O STJ decidiu que o deferimento da gratuidade de justiça não implica dispensa automática da caução. Os dois institutos têm fundamentos distintos: a gratuidade isenta o beneficiário de pagar custas ao Estado, enquanto a caução é uma garantia prestada à parte adversa. O beneficiário da gratuidade pode ser obrigado a apresentar caução fidejussória, por exemplo, salvo se demonstrar impossibilidade absoluta de fazê-lo em qualquer modalidade.
Questão 3: Falso.
O CPC é expresso ao afirmar que a estabilização da tutela antecipada antecedente não produz coisa julgada material. Trata-se de estabilização de cognição sumária. Por isso, não cabe ação rescisória, que pressupõe coisa julgada. O instrumento adequado para desconstituir a tutela estabilizada é a ação autônoma de revisão, reforma ou invalidação, ajuizada no prazo de dois anos a partir da ciência da extinção do processo.
Questão 4: Verdadeiro.
O STJ pacificou que o prazo de trinta dias para o autor formular o pedido principal após a efetivação da medida cautelar antecedente tem natureza processual, sendo contado em dias úteis. Nos casos de efetivação fracionada, o prazo conta a partir da efetivação total.
Questão 5: Verdadeiro.
O art. 311, inciso II, do CPC prevê expressamente essa hipótese como uma das que admitem concessão liminar da tutela da evidência, dispensando a oitiva prévia do réu. O requisito específico é o contrato de depósito: outras modalidades contratuais semelhantes, como alienação fiduciária e comodato, não se enquadram nessa hipótese e não autorizam a liminar com base nesse inciso.
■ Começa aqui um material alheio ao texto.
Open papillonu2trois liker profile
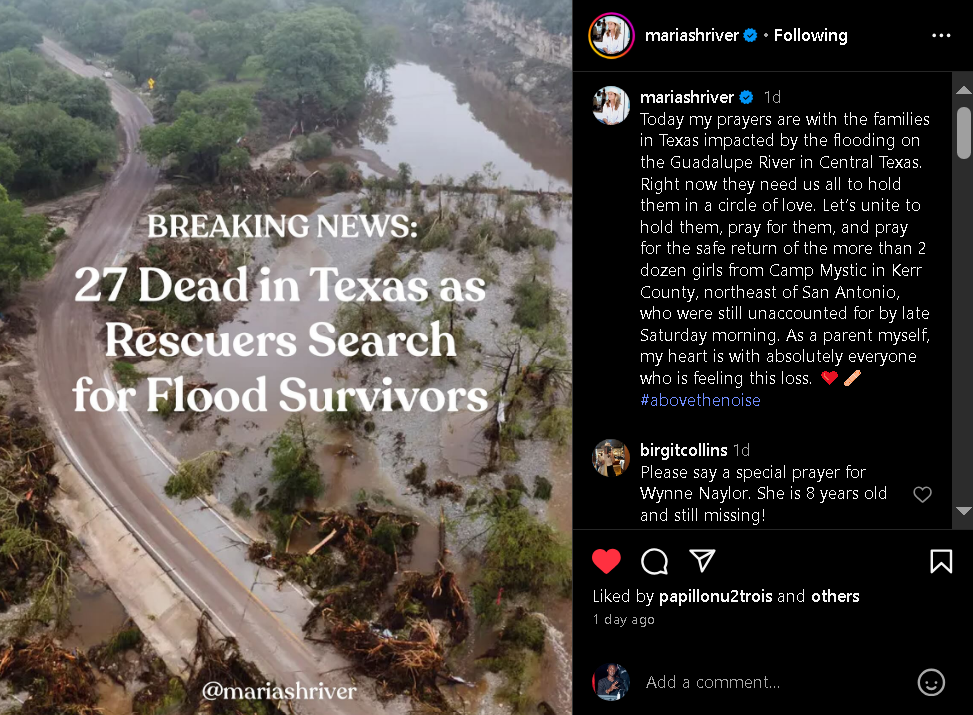Screen dimensions: 973x715 click(715, 596)
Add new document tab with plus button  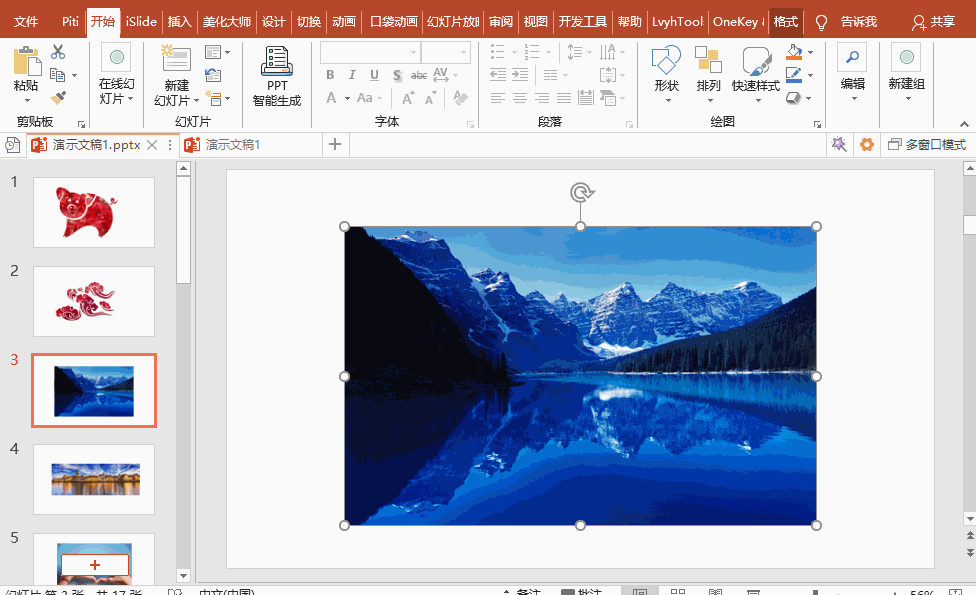pyautogui.click(x=335, y=145)
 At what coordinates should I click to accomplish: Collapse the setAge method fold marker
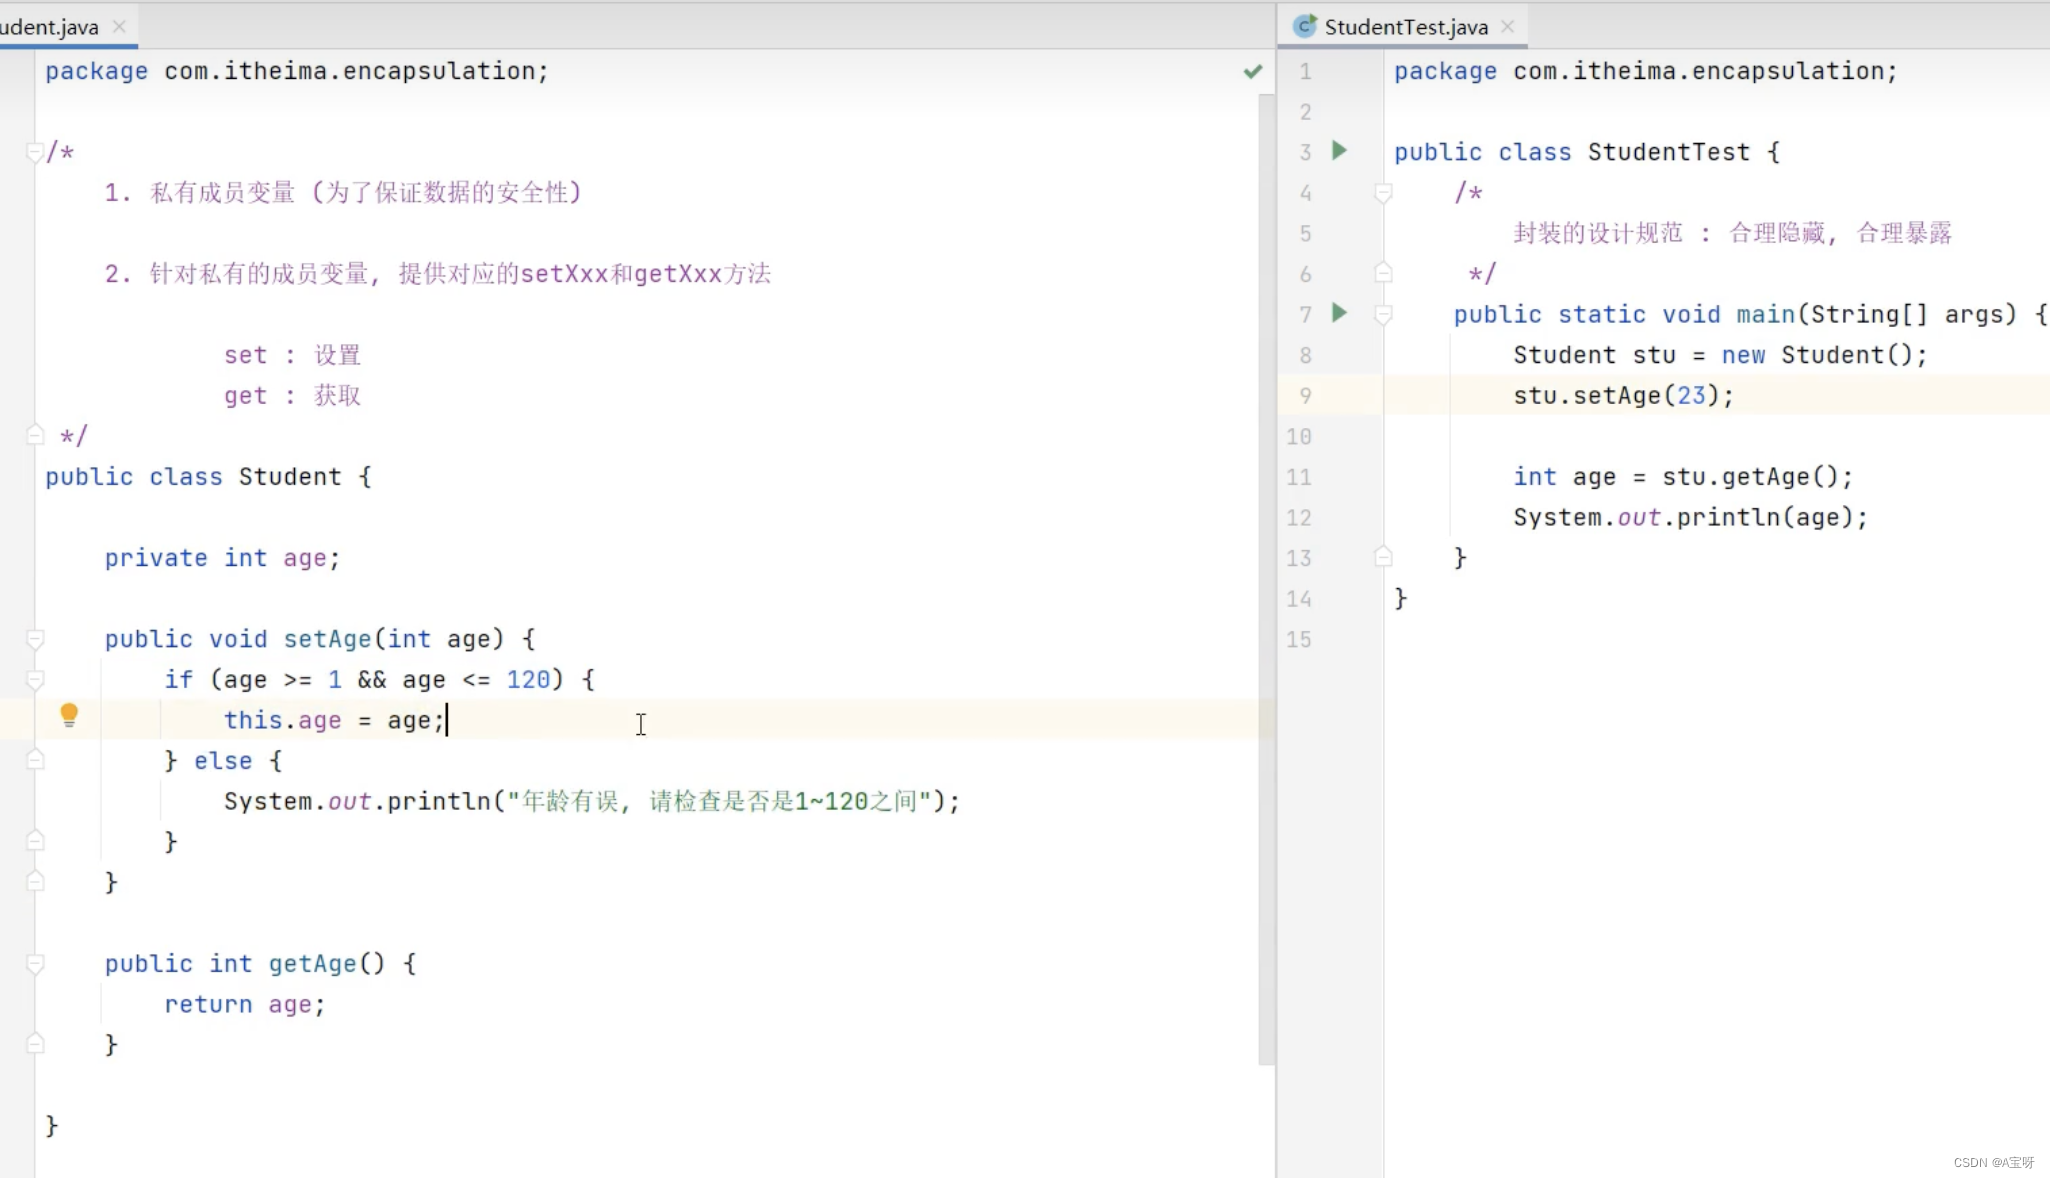click(x=35, y=639)
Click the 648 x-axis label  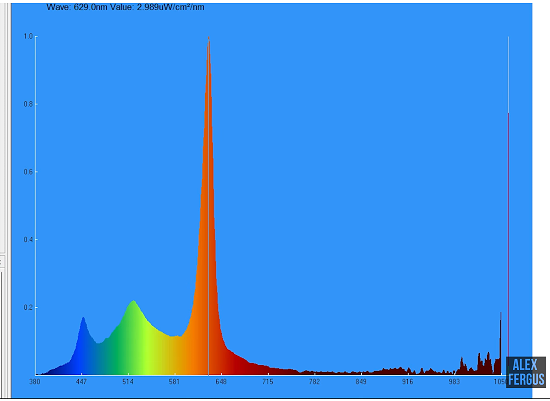tap(221, 382)
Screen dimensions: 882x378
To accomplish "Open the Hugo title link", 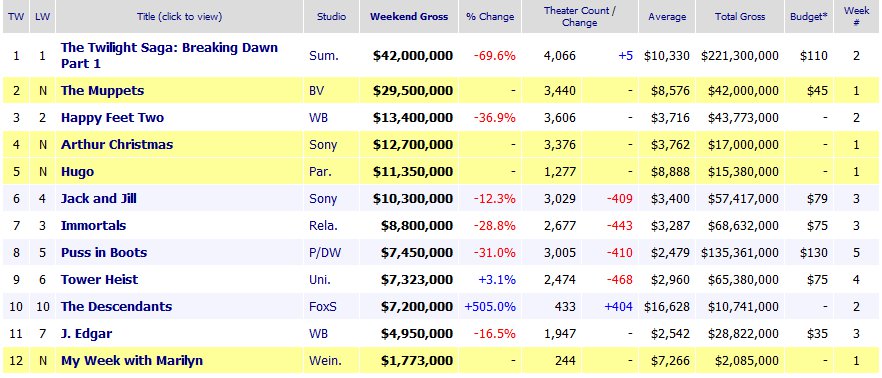I will tap(77, 172).
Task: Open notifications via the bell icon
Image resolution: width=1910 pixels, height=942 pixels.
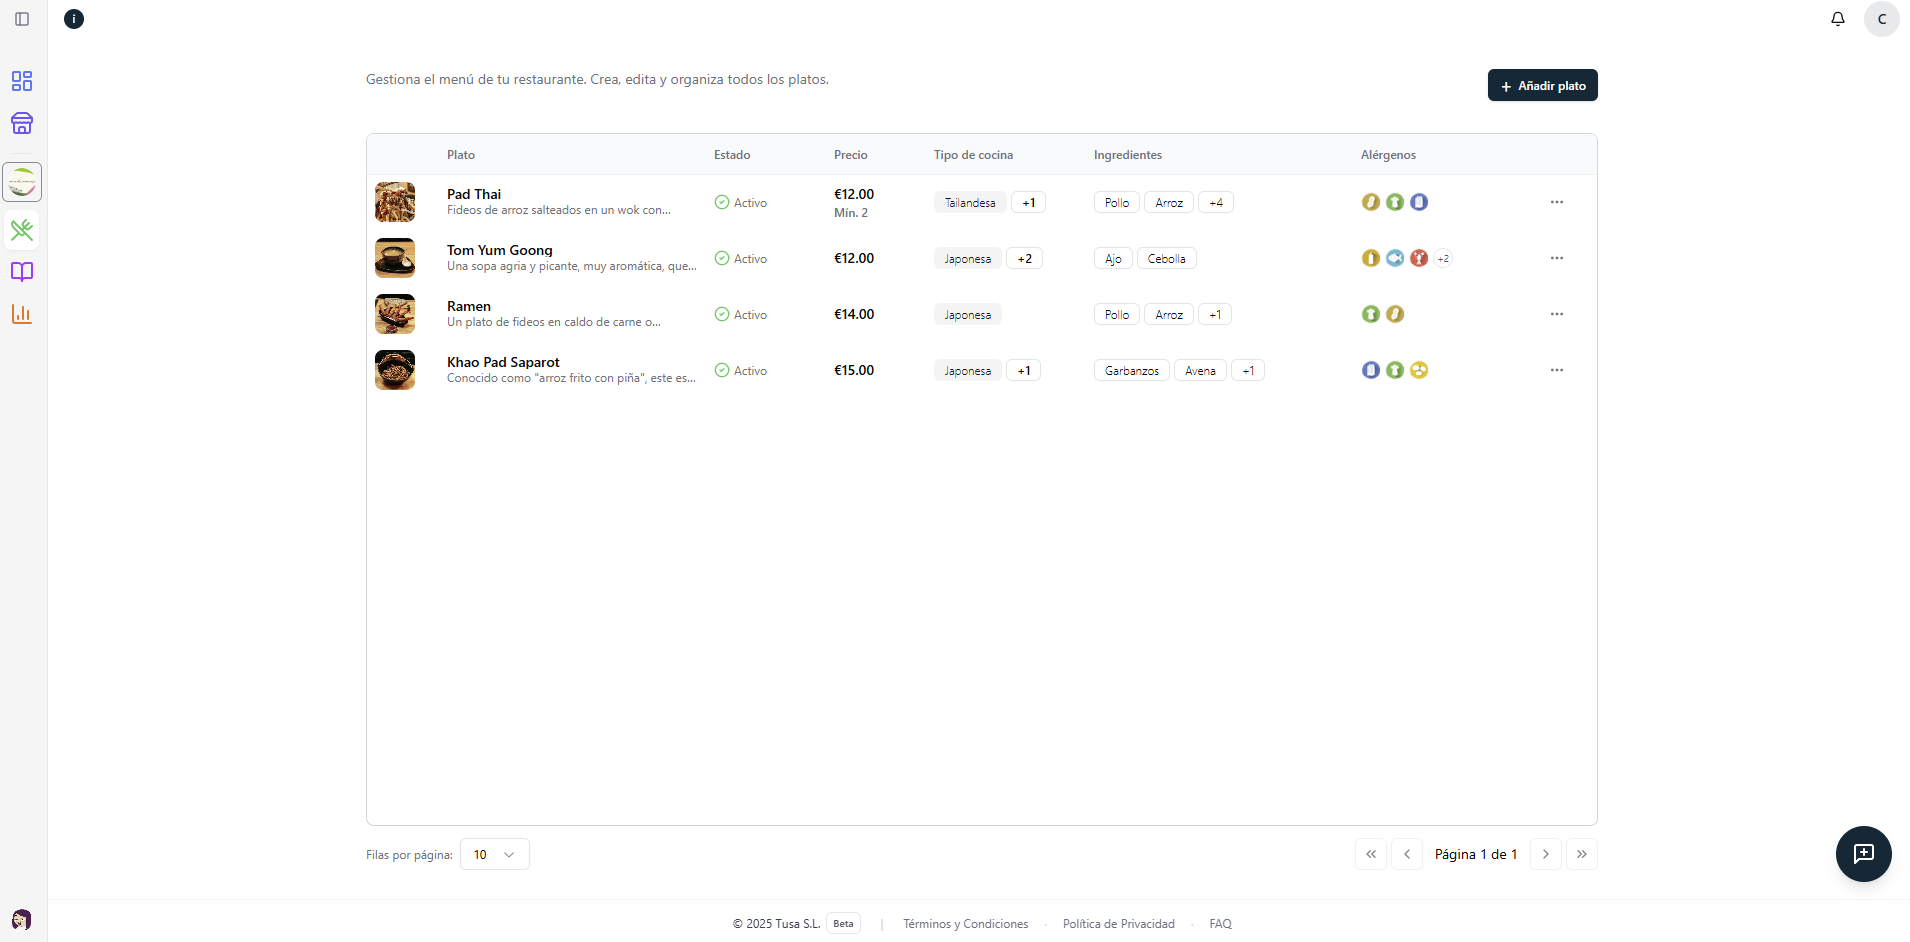Action: coord(1839,18)
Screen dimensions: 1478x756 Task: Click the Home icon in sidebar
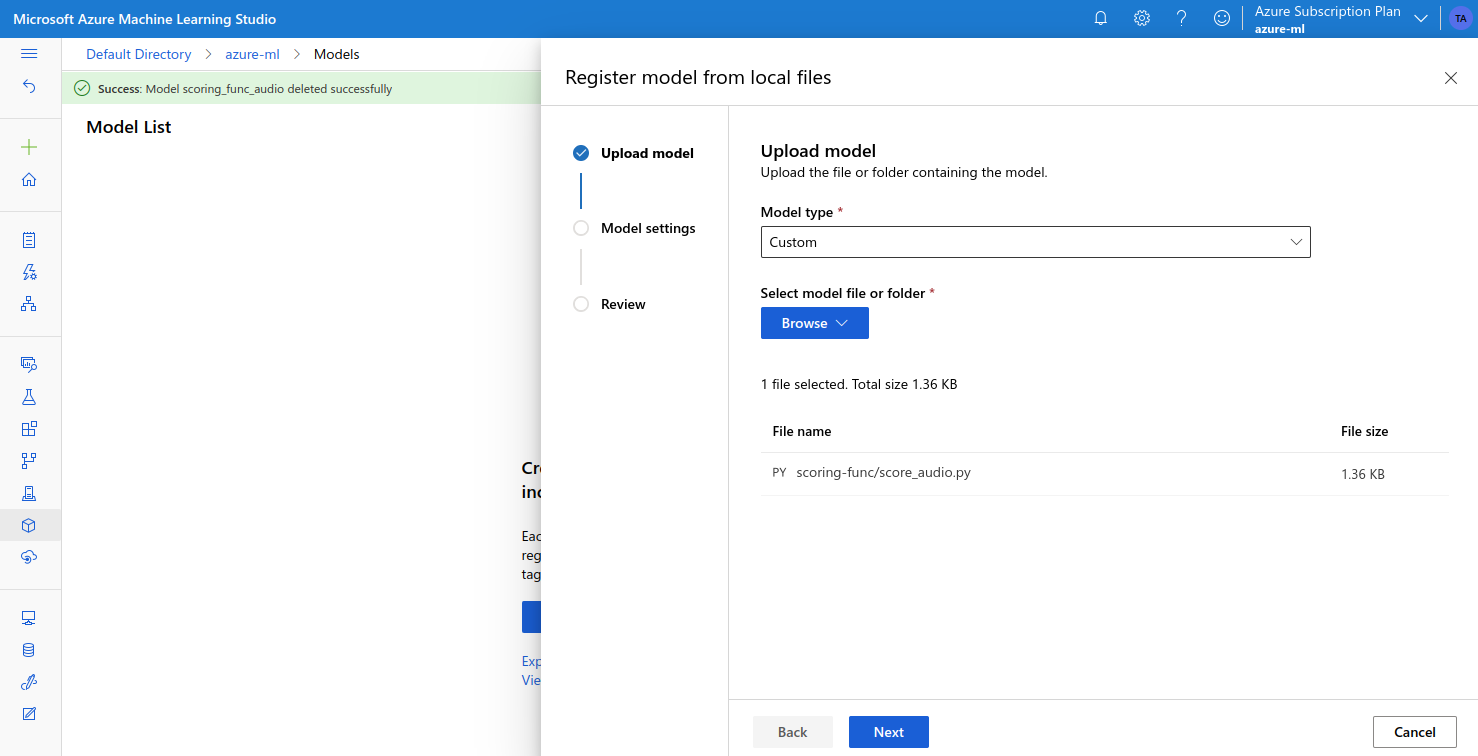coord(29,180)
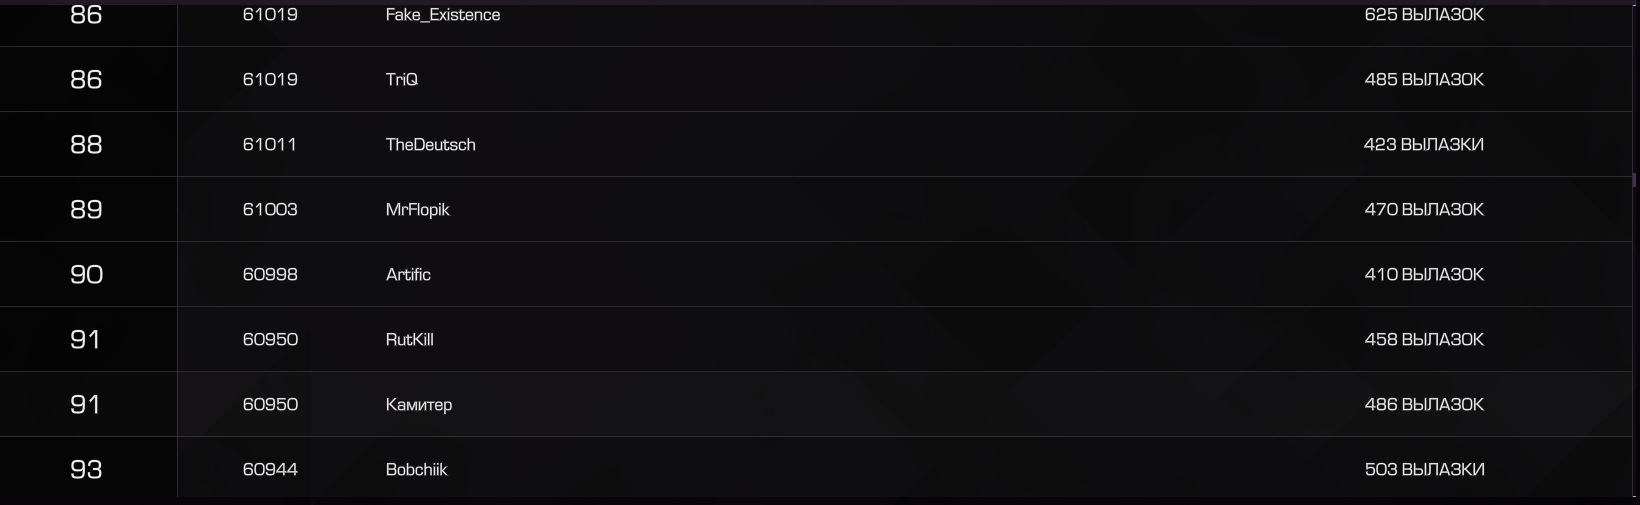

As tutelas provisórias são um sistema integrado que exige do candidato precisão em três frentes simultâneas: os requisitos de cada modalidade, os procedimentos diferenciados das tutelas antecedentes e a jurisprudência do STJ que preenche as lacunas do texto legal.
Quem domina que os requisitos do art. 300 são cumulativos e não alternativos, que a estabilização não produz coisa julgada, que a gratuidade de justiça não dispensa automaticamente a caução, que o contrato de depósito é específico para a liminar na tutela da evidência e que os prazos da cautelar antecedente são diferentes do procedimento comum chega à prova preparado para acertar qualquer variação que a banca apresentar, seja na fase objetiva, seja na discursiva.